▸ Kutipan Teks

- - -

Epistemologi dapat didefinisikan sebagai cabang filsafat yang mempelajari asal
mula atau sumber, struktur, metode dan syahnya (validitas) pengetahuan. Dalam
metafisika, pertanyaan pokoknya adalah “apakah ada itu?”, sedangkan dalam
epistemologi pertanyaan pokoknya adalah “apa yang dapat saya ketahui?”
Persoalan-persoalan
dalam epistemologi adalah:
1. Bagaimanakah
manusia dapat mengetahui sesuatu?
2. Dari
mana pengtahuan itu dapat diperoleh?
3. Bagaimanakah
validitas pengetahuan itu dapat dinilai?
4. Apa
perbedaan antara pengetahuan a priori (pengetahuan pra pengalaman) dengan
pengetahuan a posteriori (pengetahuan purna pengalaman).
Ontologi
Ontology
membicarakan hakikat dan objek yg dikaji (Ahmad Tafsir :22) Ontologi merupakan
cabang teori hakikat yang membicarakan hakikat sesuatu yang ada. Dari aliran
ini muncul empat macam aliran filsafat, yaitu : (1) aliran Materialisme; (2)
aliran Idealisme; (3) aliran Dualisme; (4) aliran Agnoticisme. Ontologi
merupakan salah satu di antara lapangan penyelidikan kefilsafatan yang paling
kuno. Awal mula alam pikiran Yunani telah menunjukan munculnya perenungan di
bidang ontologi. Dalam persolan ontologi orang menghadapi persoalan
bagaimanakah kita menerangkan hakikat dari segala yang ada ini? Pertama kali
orang dihadapkan pada adanya dua macam kenyataan. Yang pertama, kenyataan yang
berupa materi (kebenaran) dan kedua, kenyataan yang berupa rohani (kejiwaan).
Pembicaraan
tentang hakikat sangatlah luas sekali, yaitu segala yang ada dan yang mungkin
adalah realitas; realita adalah ke-real-an, riil artinya kenyataan yang
sebenarnya. Jadi hakikat adalah kenyataan sebenarnya sesuatu, bukan kenyataan
sementara atau keadaan yang menipu, juga bukan kenyataan yang berubah.
Pembahasan
tentang ontologi sebagai dasar ilmu berusaha untuk menjawab “apa” yang menurut
Aristoteles merupakan The First Philosophy dan merupakan ilmu mengenai esensi
benda. Kata ontologis berasal dari perkataan Yunani; On = being, dan logos =
logic. Jadi ontologi adalah the theory of
being qua being ( teori tentang keberadaan sebagai keberadaan). Sedangkan
pengertian ontologis menurut istilah, sebagaimana dikemukakan oleh S.

- - -

▸ Data yang Diberikan
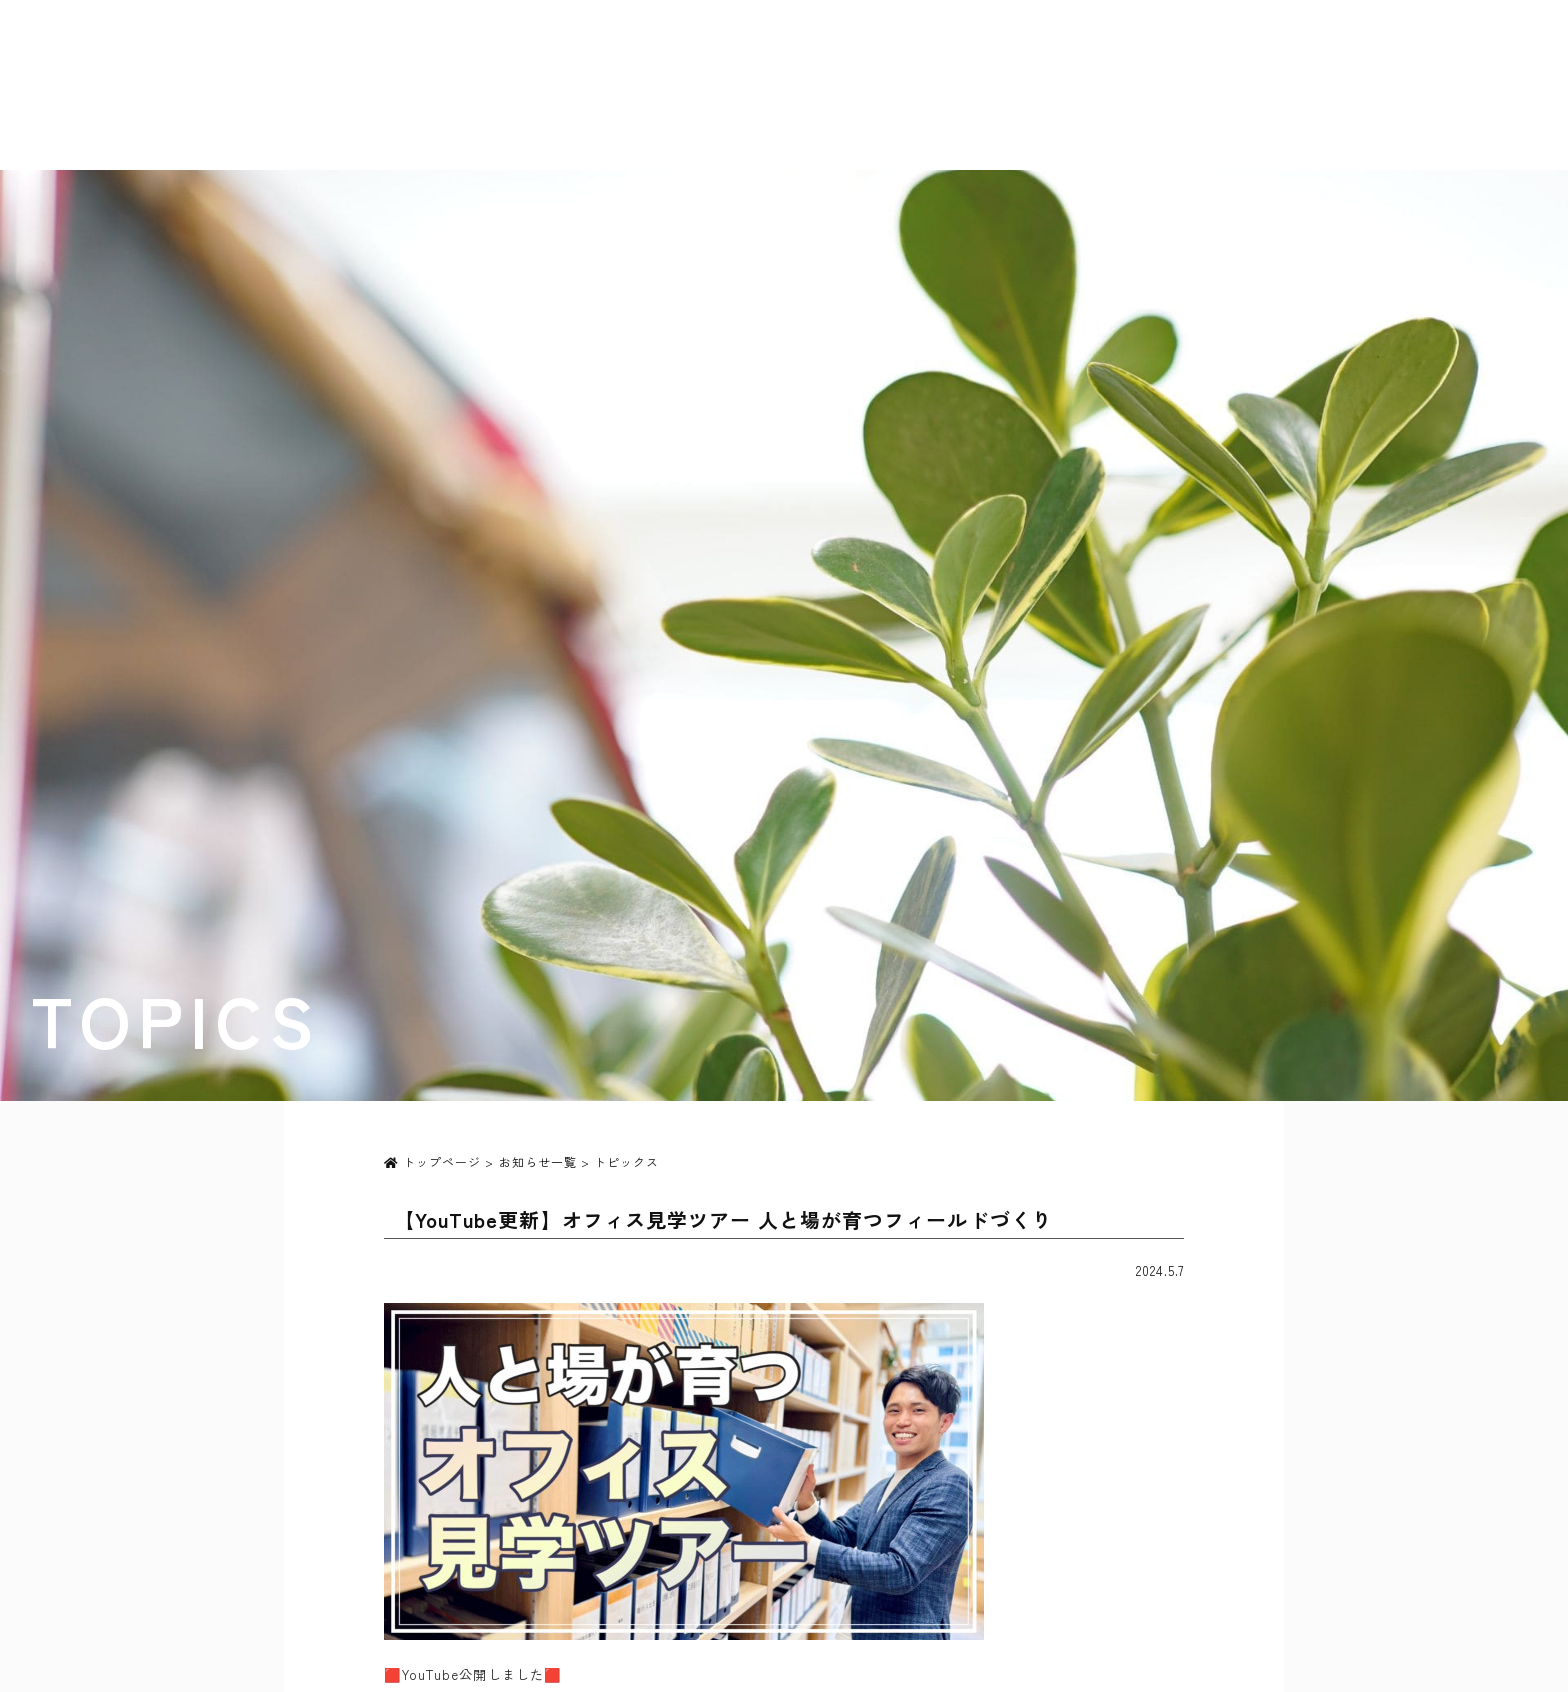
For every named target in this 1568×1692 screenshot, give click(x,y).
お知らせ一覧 (538, 1161)
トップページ (432, 1161)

- - -

▸ Tantangan
A. Ringkas paragraf dalam kutipan teks yang diawali dengan "Pembicaraan tentang hakikat" menjadi daftar poin singkat, dan pertahankan fakta pokoknya.
B. Teruskan teks tentang epistemologi dan ontologi mulai dari bagian terakhir yang tercantum.

▸ Hasil Akhir
A.
- Pembicaraan tentang hakikat sangat luas: segala yang ada dan yang mungkin adalah realitas.
- Realita berarti ke-real-an; riil artinya kenyataan yang sebenarnya.
- Jadi hakikat adalah kenyataan sebenarnya dari sesuatu.
- Hakikat bukan kenyataan sementara, bukan keadaan yang menipu, dan bukan kenyataan yang berubah.

B.
Suriasumantri dalam Pengantar Ilmu dalam Prespektif mengatakan, ontologi
membahas apa yang ingin kita ketahui, seberapa jauh kita ingin tahu, atau
dengan perkataan lain, suatu pengkajian mengenai teori tentang “ada”. Sementara
itu, A. Dardiri dalam bukunya Humaniora, filsafat, dan logika mengatakan, ontologi
adalah menyelidiki sifat dasar dari apa yang nyata secara fundamental dan cara
yang berbeda di mana entitas dari kategori-kategori yang logis yang berlainan
(objek-objek fisis, hal universal, abstraksi) dapat dikatakana ada; dalam
kerangka tradisional ontologi dianggap sebagai teori mengenai prinsip-prinsip
umum dari hal ada, sedangkan dalam hal pemakaiannya akhir-akhir ini ontologi
dipandang sebagai teori mengenai apa yang ada.
Aksiologi
Permasalahan aksiologi
meliputi sifat nilai, tipe nilai, kriteria nilai, status metafisika nilai.
Aksiologi membicarakan tentang keguanaan dari sesuatu, untuk mengetahui
kegunaan filsafat atau untuk apa filsafat itu digunakan atau apa sih guna
filsafat itu, kita dapat memulainya dengan melihat filsafat sebagai tiga hal.
Pertama filsafat sebagai kumpulan teori, kedua filsafat sebagai pandangan hidup
(philosophy of life), dan ketiga
filsafat sebagai metode pemecahan masalah (Tafsir 2005:42)
Kodrat
manusia ialah ingin tetap hidup terus, ingin melestarikan diri arau keberadaannya.
Hasrat melestarikan diri dan hidupnya ini merupakan naluri yang terpenting.
Manusia juga mempunyai naluri ingin tahu segala hal; naluri ini menjadi kunci
perkembangan ilmu pengetahuan. Daya
upaya ini bertujuan dan berfungsi untuk meningkatkan kesejahteraan hidup, demi
kelestarian manusia.
Kedua naluri itu, hasrat ingin tetap hidup dan hasrat
ingin tahu, menghasilkan kebudayaan antara lain filsafat, ilmu pengetahuan dan
sebagainya. Secara khusus, tujuan filsafat ialah untuk memahami hakikat keyakinan
yang menjadi pedoman kehidupan. Bila manusia yakin akan hakikat segala sesuatu
kebenaran maka ia akan menjadikannya sebgai pandangan hidup.
Manusai berfilsafat demi kebenaran dan kebijaksanaan;
sebagai jalan yang tepat guna menyelamatkan diri dalam proses melestarikan
hidup. Jalan yang tepat inilah pandangan hidup yang menjadi tata-nilai dan
norma kehidupan.
B. SOSIOLOGI
Sosiologi terdiri dari dua kata: socius, yang berarti pendamping
atau asosiasi, dan logo, yang berarti ilmu atau belajar. Makna etimologis dari
sosiologi demikian ilmu masyarakat. Herbert
Spencer mengembangkan studi sistematis tentang masyarakat dan mengadopsi
kata sosiologi dalam karyanya. Dengan kontribusi dari Spencer dan lain-lain itu
(sosiologi) menjadi nama permanen dari ilmu baru.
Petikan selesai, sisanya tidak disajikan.